DOCUMENT EXCERPT:

^^^^

Stream: Coq devs & plugin devs

Topic: On η-expansion in hint matching

view this post on Zulip Pierre-Marie Pédrot (Jul 30 2021 at 16:24):

Trying to make the behaviour of dnets used by hint matching more uniform I've stumbled upon the following surprising behaviour of discriminated hints (i.e. virtually only used by the typeclass mechanism)

view this post on Zulip Pierre-Marie Pédrot (Jul 30 2021 at 16:24):

In a nutshell, syntactic matching allows η-expansion on variables but not constants.

view this post on Zulip Pierre-Marie Pédrot (Jul 30 2021 at 16:26):

That is, the following works:

Class Reflexive0 {A : Type} (R : A -> Prop) : Prop := {}.

Axiom A : Type.

Definition foo {R} {HR : @Reflexive0 A R} : @Reflexive0 A (fun x => R x) := _.

view this post on Zulip Pierre-Marie Pédrot (Jul 30 2021 at 16:27):

But the following does not:

Class Reflexive0 {A : Type} (R : A -> Prop) : Prop := {}.

Axiom A : Type.
Axiom R : A -> Prop.

Definition foo {HR : @Reflexive0 A R} : @Reflexive0 A (fun x => R x) := _.

view this post on Zulip Pierre-Marie Pédrot (Jul 30 2021 at 16:30):

Is this expected?

view this post on Zulip Pierre-Marie Pédrot (Jul 30 2021 at 16:35):

Interestingly, the latter was working in 8.12, but already fails in 8.13.

view this post on Zulip Pierre-Marie Pédrot (Jul 30 2021 at 16:37):

To add insult to injury, the first example is asymmetrical. If you reverse the η-long form as in

Class Reflexive0 {A : Type} (R : A -> Prop) : Prop := {}.

Axiom A : Type.

Definition foo {R : A -> Prop} {HR : @Reflexive0 A (fun x => R x)} : @Reflexive0 A R := _.

then it fails as well.

view this post on Zulip Pierre-Marie Pédrot (Jul 30 2021 at 16:38):

Anybody has the least idea of the expected spec of this algorithm?

view this post on Zulip Paolo Giarrusso (Jul 31 2021 at 16:34):

I’m sure @Janno will at some be interested, tho he might be otherwise busy…

view this post on Zulip Paolo Giarrusso (Jul 31 2021 at 16:35):

My 2 cents would be that matching should be up to eta-expansion if there’s a way to retain the performance (at least asymptotically)

view this post on Zulip Paolo Giarrusso (Jul 31 2021 at 16:42):

I’ve seen another example where eta-expansion worked on defined constants, but stopped working on TC Opaque ones; IIRC your axiom R is treated as transparent in 8.12 and opaque in 8.13 thanks to your much appreciated fix in https://github.com/coq/coq/pull/12565.

view this post on Zulip Paolo Giarrusso (Jul 31 2021 at 16:48):

I didn’t finish diagnosing my example, but it seemed that whether I needed the eta-expanded or eta-reduced instance depended on what form was produced by _unification_ — in my case, HO unification. So I had predicates byte and bytes and in a proof I needed something like Fractional byte and Fractional (fun q, bytes q) — in a way that seemed unpredictable; I’d bet that in other proofs I might need Fractional (fun q, byte q) and Fractional byte. This was in some OSS code using Iris, and I’d be willing to minimize it if it helps you here.

^^^^

INFORMATION SUPPLIED:
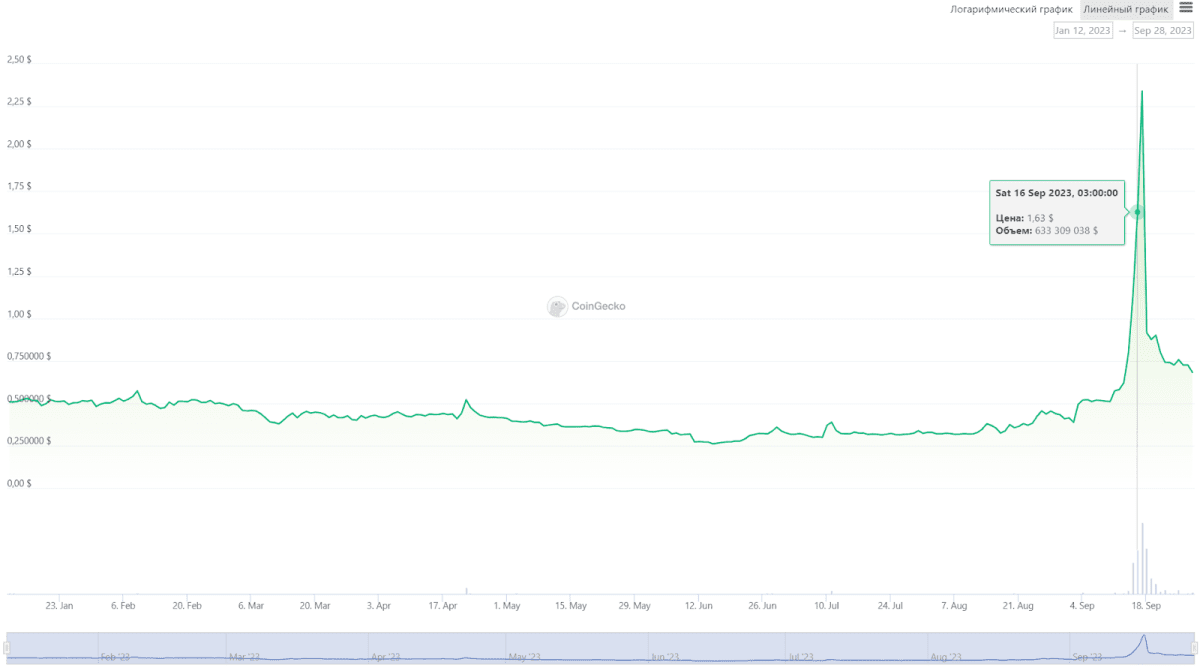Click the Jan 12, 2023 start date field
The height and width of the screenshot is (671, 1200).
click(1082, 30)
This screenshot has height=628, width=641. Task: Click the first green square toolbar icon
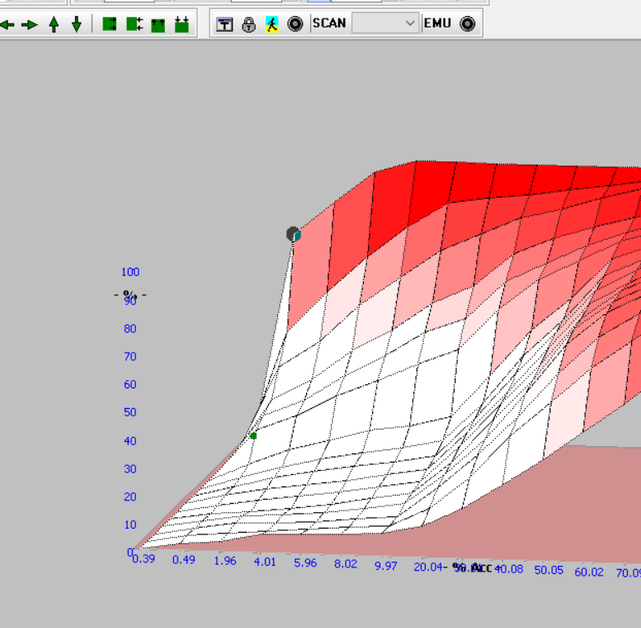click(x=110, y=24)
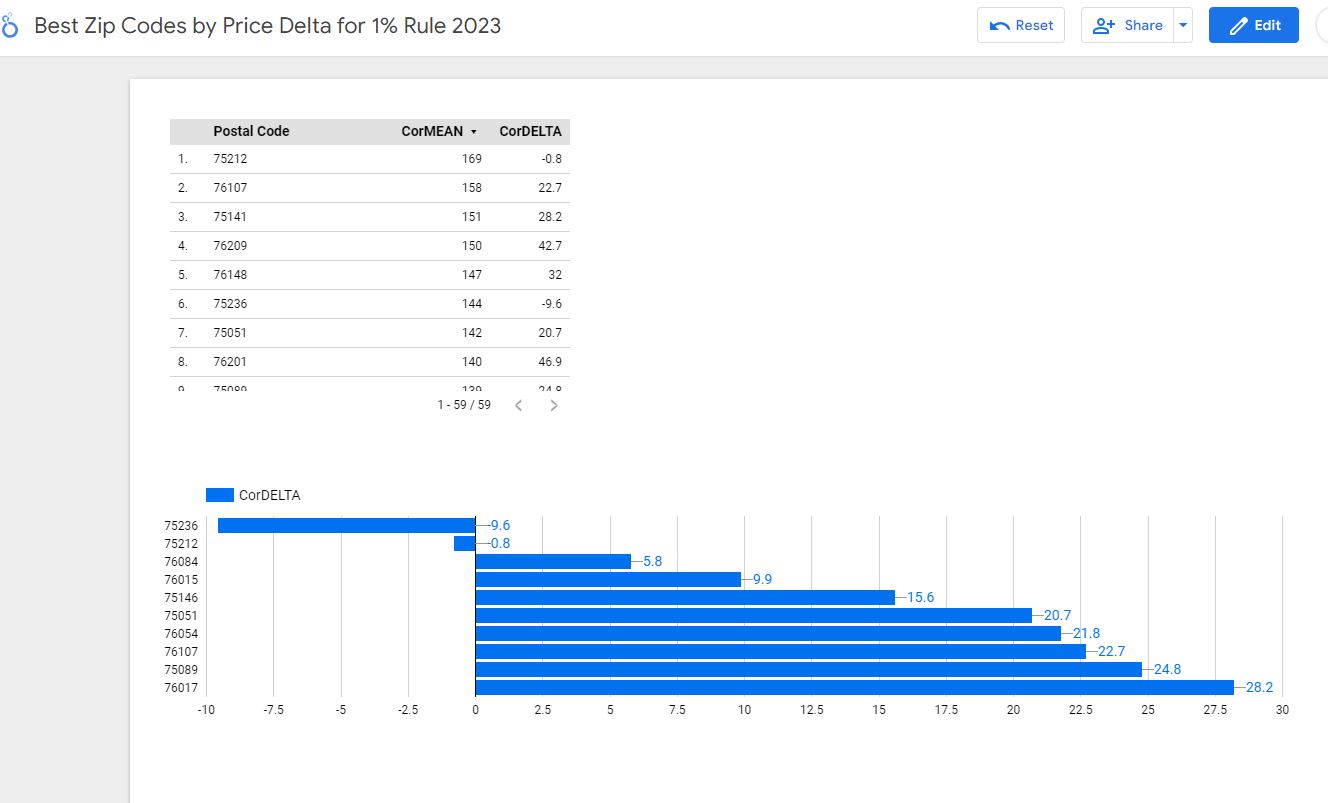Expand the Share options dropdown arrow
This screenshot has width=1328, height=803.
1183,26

^^^^

ABOUT THIS TASK: Please copy word for word the part of the thread on η-expansion in hint matching starting at "Topic: On η-expansion" and ending at "but not constants.". You can do this without the entries.

SOLUTION:
Topic: On η-expansion in hint matching

view this post on Zulip Pierre-Marie Pédrot (Jul 30 2021 at 16:24):

Trying to make the behaviour of dnets used by hint matching more uniform I've stumbled upon the following surprising behaviour of discriminated hints (i.e. virtually only used by the typeclass mechanism)

view this post on Zulip Pierre-Marie Pédrot (Jul 30 2021 at 16:24):

In a nutshell, syntactic matching allows η-expansion on variables but not constants.